Trader Peter Tuchman, center, wears a "Dow 22,000" hat as he works on the floor of the New York Stock Exchange, August 2, 2017.
Richard Drew—AP

Confidence is high on Wall Street, with the Dow Jones industrial average having broken through the 22,000 level for the first time ever this week.

But before the bulls get ahead of themselves, they need to be mindful of something else that occurred this week: the beginning of August.

Stocks are "entering into a historically challenging two-month stretch, and the market is long overdue for a decline in excess of 5%," says Sam Stovall, chief investment strategist for the market research firm CFRA.
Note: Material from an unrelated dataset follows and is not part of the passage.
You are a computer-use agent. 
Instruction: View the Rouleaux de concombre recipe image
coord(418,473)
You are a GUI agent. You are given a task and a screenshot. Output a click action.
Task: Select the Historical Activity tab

Indeed, since the end of World War II, the S&P 500 index of blue-chip U.S. stocks has averaged losses in only three months of the year: February, August, and September. And over time, August and September have been the worst two months for equity market returns.

Since 1945, the S&P 500 has lost 0.2% on average in August and 0.7% in September. What's more, the second-worst ever monthly drop in equities took place in an August — back in 1998, when the S&P sank nearly 15% in just four weeks.
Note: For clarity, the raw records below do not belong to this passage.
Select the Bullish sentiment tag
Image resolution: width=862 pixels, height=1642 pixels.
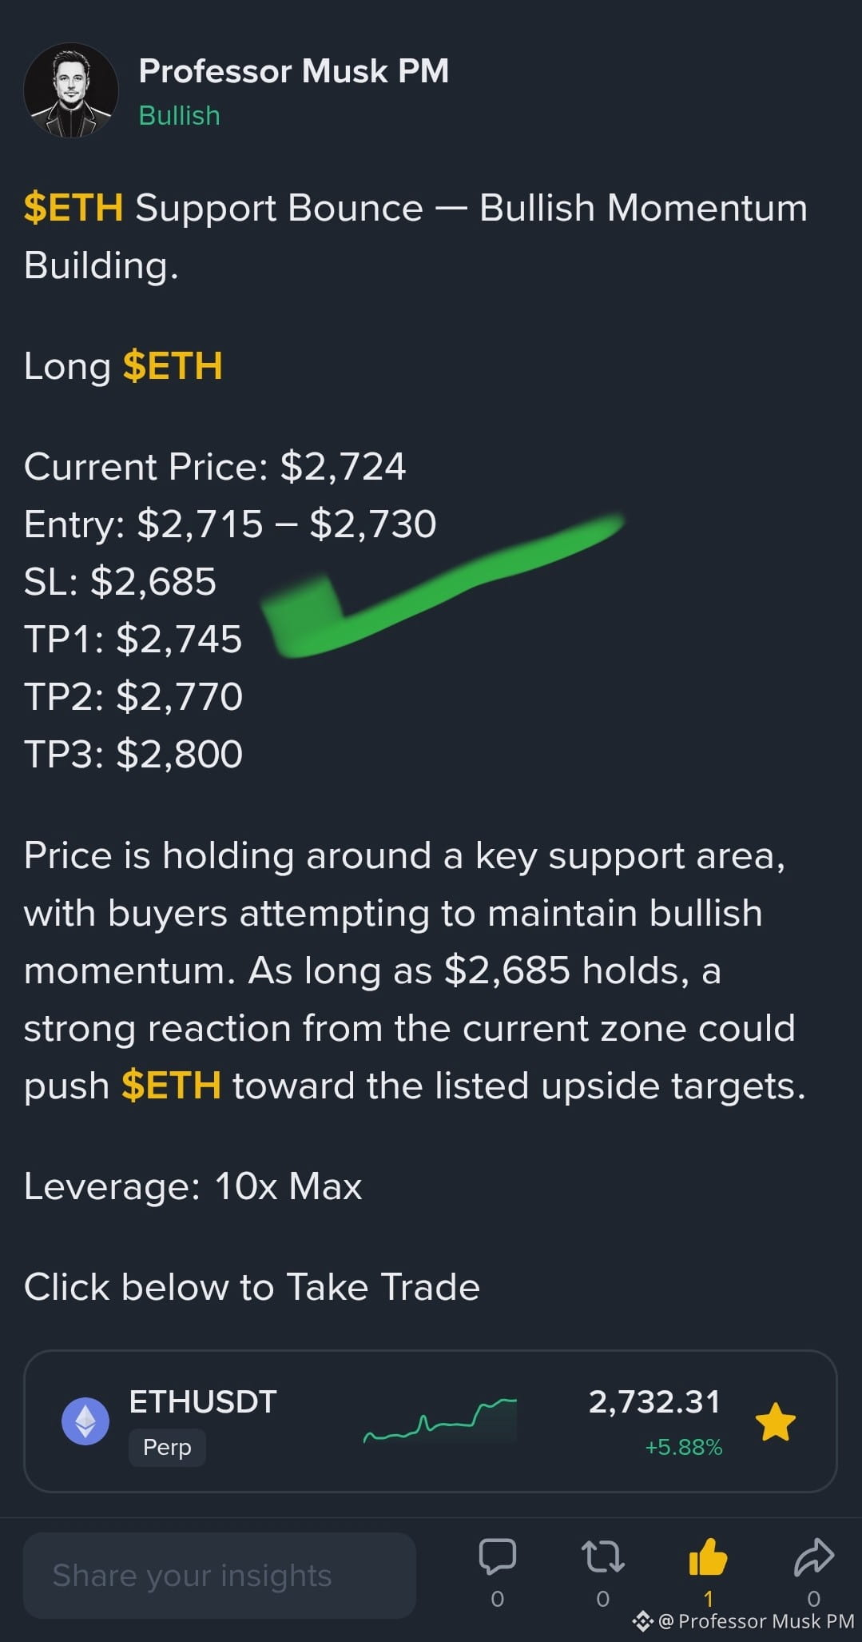[179, 116]
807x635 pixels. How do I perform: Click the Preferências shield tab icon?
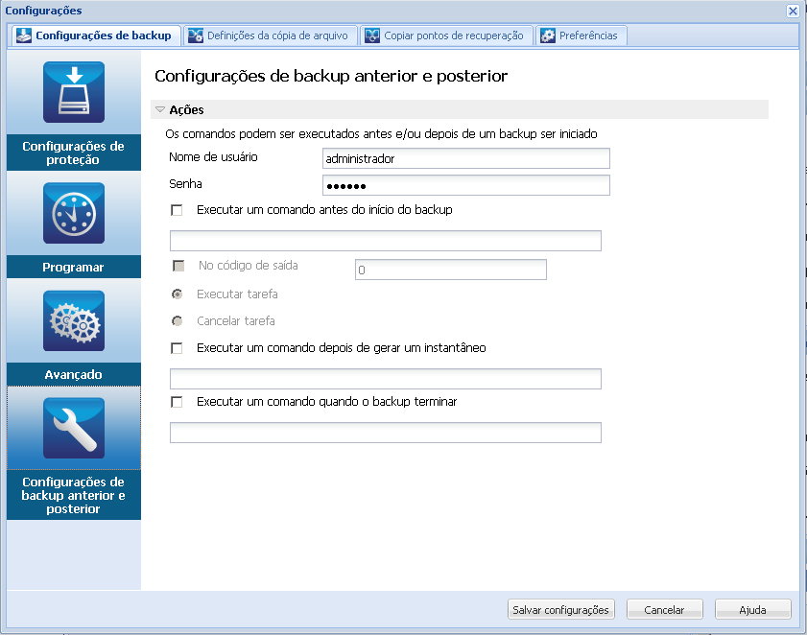coord(547,35)
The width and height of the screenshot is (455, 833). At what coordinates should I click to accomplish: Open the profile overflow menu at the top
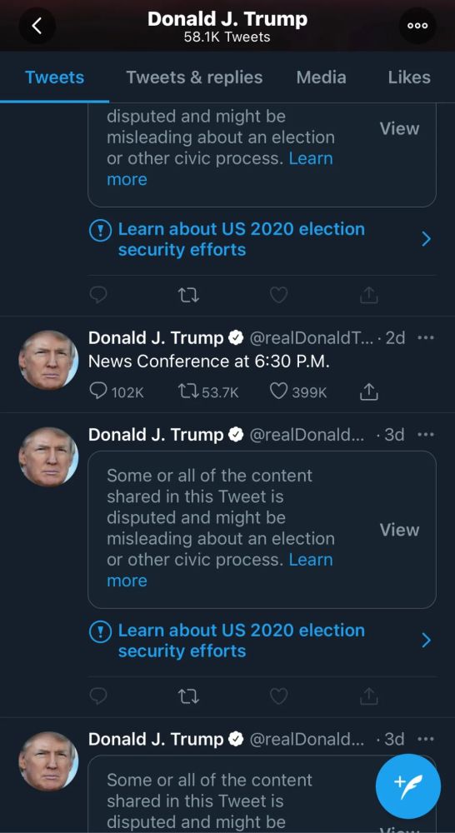[x=418, y=26]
August has been even more of a headache for investors more recently. Since 1987, the Dow Jones industrial average has posted average losses of 1.1% in August, making it the worst month for equities in the past 30 years, according to Jeff Hirsch, editor of the Stock Trader's Almanac.

To be sure, Stovall says without a recession in sight, a slide in stock prices in the coming months won't necessarily turn into a full-blown bear market — defined as a 20% or greater loss in stock values.
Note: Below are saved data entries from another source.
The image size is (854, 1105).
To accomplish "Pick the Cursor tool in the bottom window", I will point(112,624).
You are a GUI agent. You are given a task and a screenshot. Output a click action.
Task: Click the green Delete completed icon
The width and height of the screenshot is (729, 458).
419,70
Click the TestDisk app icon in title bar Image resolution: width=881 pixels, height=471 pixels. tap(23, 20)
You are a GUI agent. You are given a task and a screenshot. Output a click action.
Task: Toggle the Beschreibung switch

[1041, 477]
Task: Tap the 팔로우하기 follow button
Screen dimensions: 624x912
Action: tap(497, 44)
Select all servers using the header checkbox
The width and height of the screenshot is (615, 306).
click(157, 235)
Nevertheless, what makes this two-month stretch even scarier is that it is followed by October.

To be fair, October has on balance been a decent month for the market, with the S&P 500 gaining 1% on average.

But some of the most epic crashes in market history have taken place in that month. October marked the start of the Wall Street Panic of 1907, the stock market crash leading up to the Great Depression in 1929, and the Black Monday crash of Oct. 19, 1987, when equities lost nearly a quarter of their value in a single day.